SpaceTypeDescriptorBuilder typeDescriptorBuilder = new CsvReader().readSchema(
       Paths.get("persons.csv"), "person");
// Optional: enhance type descriptor if needed, e.g. space id or index
gigaSpace.getTypeManager().registerTypeDescriptor(typeDescriptorBuilder.create());

If the CSV file metadata doesn't contain metadata with field types, create the type descriptor with the SpaceTypeDescriptorBuilder, configure it with the property names and types, and register it. After doing this, you can retrieve the type descriptor to read the entries from the CSV file, as described above.

Customized Parsing

The CsvReader supports customization for individual scenarios using an inner helper class called Builder. See the following cases with examples.

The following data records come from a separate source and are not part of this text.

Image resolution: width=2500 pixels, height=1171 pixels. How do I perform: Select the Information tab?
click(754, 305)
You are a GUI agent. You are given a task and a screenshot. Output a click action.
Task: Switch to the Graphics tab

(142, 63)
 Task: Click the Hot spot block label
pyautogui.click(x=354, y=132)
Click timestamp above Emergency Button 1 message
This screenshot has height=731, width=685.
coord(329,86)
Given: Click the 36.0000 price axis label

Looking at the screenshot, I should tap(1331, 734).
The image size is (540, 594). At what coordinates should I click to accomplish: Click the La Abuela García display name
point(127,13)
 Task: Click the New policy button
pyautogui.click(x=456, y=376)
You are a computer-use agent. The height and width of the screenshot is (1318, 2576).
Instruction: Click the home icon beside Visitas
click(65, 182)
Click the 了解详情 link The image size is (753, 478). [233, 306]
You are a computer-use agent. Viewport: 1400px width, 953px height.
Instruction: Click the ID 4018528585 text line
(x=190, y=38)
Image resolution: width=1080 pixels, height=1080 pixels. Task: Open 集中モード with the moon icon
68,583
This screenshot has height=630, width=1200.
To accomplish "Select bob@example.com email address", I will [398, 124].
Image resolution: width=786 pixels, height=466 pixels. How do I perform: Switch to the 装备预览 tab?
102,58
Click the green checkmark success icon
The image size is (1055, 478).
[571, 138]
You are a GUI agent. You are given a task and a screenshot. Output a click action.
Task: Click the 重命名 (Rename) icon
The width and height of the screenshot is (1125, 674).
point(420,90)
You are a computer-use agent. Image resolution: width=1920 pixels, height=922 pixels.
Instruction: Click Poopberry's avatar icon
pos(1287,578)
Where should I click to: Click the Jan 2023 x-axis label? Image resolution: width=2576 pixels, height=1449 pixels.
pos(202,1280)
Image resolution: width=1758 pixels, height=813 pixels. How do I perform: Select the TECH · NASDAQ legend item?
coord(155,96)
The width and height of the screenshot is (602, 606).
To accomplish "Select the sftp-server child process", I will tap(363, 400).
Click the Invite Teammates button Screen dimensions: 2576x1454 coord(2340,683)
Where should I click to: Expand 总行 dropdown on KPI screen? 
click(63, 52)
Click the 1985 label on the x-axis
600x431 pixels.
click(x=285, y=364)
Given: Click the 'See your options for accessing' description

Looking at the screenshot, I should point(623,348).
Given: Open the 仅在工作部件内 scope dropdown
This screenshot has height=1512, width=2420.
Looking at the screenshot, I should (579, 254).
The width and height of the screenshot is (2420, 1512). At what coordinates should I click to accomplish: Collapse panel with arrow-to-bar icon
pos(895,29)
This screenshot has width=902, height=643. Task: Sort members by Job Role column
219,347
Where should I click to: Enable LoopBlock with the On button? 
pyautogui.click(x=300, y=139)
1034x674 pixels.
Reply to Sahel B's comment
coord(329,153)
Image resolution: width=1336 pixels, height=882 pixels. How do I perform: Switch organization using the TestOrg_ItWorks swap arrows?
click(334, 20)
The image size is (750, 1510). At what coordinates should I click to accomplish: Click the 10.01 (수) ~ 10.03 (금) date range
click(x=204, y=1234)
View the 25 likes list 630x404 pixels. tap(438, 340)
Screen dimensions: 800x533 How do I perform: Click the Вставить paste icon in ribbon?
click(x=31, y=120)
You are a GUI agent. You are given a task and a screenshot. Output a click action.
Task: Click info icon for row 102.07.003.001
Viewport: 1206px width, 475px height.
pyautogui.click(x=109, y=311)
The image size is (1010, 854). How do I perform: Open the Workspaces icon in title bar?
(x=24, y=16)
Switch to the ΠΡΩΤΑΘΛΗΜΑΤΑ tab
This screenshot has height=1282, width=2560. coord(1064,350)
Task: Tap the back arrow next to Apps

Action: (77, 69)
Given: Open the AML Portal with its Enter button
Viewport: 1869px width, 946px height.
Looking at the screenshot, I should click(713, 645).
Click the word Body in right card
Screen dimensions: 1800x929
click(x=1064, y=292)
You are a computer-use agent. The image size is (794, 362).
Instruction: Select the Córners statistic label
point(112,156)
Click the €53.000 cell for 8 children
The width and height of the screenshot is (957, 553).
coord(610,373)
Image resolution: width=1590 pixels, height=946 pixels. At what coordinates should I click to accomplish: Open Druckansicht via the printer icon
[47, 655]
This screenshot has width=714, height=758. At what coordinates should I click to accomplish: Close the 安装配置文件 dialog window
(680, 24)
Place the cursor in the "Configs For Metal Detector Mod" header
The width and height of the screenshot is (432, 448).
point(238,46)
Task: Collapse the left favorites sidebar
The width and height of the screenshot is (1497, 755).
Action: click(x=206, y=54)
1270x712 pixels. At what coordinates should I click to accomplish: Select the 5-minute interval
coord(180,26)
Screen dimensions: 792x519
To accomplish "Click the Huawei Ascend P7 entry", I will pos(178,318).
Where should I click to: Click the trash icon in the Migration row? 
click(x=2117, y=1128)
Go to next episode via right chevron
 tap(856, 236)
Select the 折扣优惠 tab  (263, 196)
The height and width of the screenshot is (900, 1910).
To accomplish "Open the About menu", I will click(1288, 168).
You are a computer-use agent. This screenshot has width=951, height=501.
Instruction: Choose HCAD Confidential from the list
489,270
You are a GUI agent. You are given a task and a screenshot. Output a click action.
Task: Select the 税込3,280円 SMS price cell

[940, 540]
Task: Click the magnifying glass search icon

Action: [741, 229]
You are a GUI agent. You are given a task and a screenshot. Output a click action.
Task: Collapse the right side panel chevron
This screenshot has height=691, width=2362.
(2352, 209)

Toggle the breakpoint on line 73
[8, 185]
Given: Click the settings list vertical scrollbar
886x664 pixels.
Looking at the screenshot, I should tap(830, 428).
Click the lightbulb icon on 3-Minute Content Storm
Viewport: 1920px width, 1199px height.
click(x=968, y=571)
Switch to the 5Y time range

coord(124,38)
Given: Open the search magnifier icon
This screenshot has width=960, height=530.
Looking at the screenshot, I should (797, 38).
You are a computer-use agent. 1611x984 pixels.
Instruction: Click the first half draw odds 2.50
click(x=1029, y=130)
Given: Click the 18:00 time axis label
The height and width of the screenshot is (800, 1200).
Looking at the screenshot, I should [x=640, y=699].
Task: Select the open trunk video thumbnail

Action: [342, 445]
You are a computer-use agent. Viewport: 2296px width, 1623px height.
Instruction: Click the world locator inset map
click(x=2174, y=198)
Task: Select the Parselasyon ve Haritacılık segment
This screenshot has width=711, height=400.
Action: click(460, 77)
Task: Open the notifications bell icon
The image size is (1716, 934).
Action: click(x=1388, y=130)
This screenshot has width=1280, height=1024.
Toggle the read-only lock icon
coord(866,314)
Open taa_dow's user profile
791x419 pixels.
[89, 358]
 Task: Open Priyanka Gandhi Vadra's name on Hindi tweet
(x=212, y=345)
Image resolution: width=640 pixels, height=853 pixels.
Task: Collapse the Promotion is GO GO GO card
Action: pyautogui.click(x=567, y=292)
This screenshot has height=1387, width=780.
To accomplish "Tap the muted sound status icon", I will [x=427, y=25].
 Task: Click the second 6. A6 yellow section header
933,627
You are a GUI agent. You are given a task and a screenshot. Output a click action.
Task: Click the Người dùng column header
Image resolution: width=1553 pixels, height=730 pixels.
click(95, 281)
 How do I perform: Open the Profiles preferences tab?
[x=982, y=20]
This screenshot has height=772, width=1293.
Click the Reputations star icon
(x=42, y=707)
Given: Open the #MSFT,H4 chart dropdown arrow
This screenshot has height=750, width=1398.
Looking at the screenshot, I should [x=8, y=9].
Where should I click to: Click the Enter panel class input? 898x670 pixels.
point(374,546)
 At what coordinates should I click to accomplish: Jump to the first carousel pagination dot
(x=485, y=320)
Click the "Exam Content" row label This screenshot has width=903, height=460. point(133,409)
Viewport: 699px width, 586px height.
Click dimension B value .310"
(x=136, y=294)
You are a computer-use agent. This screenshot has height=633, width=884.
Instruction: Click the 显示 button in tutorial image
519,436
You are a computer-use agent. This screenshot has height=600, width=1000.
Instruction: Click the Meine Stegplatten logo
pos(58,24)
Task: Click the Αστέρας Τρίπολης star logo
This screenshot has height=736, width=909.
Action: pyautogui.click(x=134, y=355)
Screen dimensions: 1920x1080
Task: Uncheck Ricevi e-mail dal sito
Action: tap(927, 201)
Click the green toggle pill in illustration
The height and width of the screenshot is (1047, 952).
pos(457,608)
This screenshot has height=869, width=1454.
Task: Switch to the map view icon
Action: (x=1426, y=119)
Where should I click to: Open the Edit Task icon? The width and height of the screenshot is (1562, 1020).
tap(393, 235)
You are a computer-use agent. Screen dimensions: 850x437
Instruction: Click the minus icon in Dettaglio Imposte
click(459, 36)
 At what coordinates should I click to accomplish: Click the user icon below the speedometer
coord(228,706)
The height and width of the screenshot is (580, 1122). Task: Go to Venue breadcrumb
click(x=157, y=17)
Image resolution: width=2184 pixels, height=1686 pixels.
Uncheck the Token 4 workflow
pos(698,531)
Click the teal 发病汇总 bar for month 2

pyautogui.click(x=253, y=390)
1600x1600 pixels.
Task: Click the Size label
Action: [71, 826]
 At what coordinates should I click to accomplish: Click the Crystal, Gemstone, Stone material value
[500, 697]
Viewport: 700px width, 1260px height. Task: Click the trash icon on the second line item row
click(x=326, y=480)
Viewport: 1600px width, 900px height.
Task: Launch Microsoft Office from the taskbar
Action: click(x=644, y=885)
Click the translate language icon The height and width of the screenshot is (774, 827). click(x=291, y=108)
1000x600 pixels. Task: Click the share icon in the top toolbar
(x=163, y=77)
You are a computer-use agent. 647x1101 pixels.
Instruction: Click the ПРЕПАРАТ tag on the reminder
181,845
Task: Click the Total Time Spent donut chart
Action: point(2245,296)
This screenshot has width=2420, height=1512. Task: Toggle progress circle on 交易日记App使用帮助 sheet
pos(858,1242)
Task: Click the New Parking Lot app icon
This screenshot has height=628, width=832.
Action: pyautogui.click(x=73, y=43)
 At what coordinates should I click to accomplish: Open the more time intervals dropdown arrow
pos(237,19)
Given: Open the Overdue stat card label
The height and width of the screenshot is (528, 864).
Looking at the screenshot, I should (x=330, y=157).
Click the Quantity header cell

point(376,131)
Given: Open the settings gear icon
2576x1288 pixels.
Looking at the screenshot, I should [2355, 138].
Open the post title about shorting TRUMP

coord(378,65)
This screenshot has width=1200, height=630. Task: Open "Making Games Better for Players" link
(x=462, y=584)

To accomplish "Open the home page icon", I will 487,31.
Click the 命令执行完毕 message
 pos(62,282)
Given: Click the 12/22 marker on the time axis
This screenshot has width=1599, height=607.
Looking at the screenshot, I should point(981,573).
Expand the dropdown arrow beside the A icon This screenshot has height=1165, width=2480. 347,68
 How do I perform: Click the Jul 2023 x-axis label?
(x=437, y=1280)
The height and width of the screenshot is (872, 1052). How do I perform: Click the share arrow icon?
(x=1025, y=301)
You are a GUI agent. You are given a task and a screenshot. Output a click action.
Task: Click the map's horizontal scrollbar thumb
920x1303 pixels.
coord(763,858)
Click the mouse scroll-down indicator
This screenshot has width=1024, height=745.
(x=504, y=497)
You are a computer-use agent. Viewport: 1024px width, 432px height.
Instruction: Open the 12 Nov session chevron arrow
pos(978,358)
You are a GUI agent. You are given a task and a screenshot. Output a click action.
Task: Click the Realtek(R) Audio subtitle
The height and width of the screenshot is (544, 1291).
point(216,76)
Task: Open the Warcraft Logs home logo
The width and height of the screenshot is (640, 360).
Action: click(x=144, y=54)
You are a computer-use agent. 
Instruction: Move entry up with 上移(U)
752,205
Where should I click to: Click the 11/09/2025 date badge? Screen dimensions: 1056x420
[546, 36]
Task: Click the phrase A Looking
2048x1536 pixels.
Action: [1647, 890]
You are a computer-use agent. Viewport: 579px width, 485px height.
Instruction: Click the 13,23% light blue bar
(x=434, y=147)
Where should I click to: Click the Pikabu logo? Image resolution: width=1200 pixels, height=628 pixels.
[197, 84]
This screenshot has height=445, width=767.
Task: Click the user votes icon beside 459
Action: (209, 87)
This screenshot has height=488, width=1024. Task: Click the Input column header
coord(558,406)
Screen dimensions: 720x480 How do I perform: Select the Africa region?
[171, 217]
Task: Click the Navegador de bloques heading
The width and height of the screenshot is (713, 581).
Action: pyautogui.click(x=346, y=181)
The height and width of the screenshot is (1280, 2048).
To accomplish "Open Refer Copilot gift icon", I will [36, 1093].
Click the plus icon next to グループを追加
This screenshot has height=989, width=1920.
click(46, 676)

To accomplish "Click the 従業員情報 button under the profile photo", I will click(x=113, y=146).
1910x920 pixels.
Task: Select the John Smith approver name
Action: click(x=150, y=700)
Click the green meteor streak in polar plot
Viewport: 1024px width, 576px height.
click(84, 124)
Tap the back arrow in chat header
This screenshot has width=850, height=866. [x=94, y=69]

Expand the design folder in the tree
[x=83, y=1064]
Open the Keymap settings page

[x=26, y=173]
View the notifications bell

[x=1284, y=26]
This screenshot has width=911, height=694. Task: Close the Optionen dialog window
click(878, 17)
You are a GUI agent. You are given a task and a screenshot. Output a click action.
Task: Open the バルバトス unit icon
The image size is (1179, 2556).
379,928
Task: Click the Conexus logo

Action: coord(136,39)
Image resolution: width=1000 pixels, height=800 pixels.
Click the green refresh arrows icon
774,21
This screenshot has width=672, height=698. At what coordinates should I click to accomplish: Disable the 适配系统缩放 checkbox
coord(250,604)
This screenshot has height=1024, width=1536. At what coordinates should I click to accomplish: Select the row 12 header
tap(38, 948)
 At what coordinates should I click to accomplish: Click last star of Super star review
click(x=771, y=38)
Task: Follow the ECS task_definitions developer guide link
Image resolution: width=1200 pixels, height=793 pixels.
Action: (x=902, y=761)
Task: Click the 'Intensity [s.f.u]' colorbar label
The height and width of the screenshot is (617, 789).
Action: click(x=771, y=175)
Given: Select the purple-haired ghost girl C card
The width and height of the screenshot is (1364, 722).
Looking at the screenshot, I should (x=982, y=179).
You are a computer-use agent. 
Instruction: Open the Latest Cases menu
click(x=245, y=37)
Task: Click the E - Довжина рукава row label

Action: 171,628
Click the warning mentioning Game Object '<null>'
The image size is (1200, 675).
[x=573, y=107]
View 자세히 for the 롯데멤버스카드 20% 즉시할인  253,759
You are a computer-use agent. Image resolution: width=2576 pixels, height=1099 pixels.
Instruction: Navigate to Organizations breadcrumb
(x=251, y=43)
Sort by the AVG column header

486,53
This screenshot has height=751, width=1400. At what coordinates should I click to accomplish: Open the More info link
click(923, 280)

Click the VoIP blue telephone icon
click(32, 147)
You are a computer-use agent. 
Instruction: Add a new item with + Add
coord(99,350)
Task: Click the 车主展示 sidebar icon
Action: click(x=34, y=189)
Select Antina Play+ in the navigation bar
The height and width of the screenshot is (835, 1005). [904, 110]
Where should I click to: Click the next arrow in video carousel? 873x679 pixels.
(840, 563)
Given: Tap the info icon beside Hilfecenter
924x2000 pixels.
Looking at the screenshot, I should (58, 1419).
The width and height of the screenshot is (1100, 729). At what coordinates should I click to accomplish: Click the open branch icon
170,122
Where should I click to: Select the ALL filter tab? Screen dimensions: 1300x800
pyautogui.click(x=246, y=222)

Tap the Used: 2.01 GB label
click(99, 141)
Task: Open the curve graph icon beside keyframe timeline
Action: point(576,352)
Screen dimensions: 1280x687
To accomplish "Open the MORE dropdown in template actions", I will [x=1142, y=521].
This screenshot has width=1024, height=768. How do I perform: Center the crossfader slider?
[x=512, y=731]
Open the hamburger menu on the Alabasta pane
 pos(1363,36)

Customizing the Value Separator

In this example, the CsvReader is configured to separate the values using a space instead of a comma:

CsvReader csvReader = CsvReader.builder().valuesSeparator(" ").build();

Customizing the Metadata Separator

In this example, the metadata field names and types are separated using a hashtag instead of a colon:

CsvReader csvReader = CsvReader.builder().metadataSeparator("#").build();

Customizing the Type Parsing

The CsvReader handles parsing for common types using system standards, but can be customized to handle custom types or formats using the addParser method. For example, if your dates are stored as "year-month-day", customize the CsvReader as follows:

DateTimeFormatter formatter = DateTimeFormatter.ofPattern("yyyy.MM.dd");
CsvReader reader = CsvReader.builder().addParser(
LocalDate.class.getName(), LocalDate.class, s -> LocalDate.parse(s, formatter))
.build();

Performance

If you intend to use the CsvReader to read large amounts of data to the data grid, there are some issues that should be taken into consideration.

Writing to the Space

The examples shown in this topic simply write each entry to the Space. If your CSV files contains a large amount of data and you want to improve performance, you can group the entries and write them in batches using the GigaSpace.writeMultiple method.

For more information, see the Operations topic in the Developer guide.

Parallelism

The CsvReader class uses the Files.lines method to streamline parsing using a Java 8 stream. Instead of reading all the lines into memory and then processing them, lines are read and parsed one at a time, producing a stream of Space entries. While this technique reads large files without consuming too much of the system resources, it is still limited to leveraging a single core at a time. If you need to further improve performance by reading in parallel, use one of the following methods:

Split the work across multiple threads (such as a thread per file if you have multiple files).
(For GigaSpaces users) Leverage Spark to parallelize the work across multiple workers.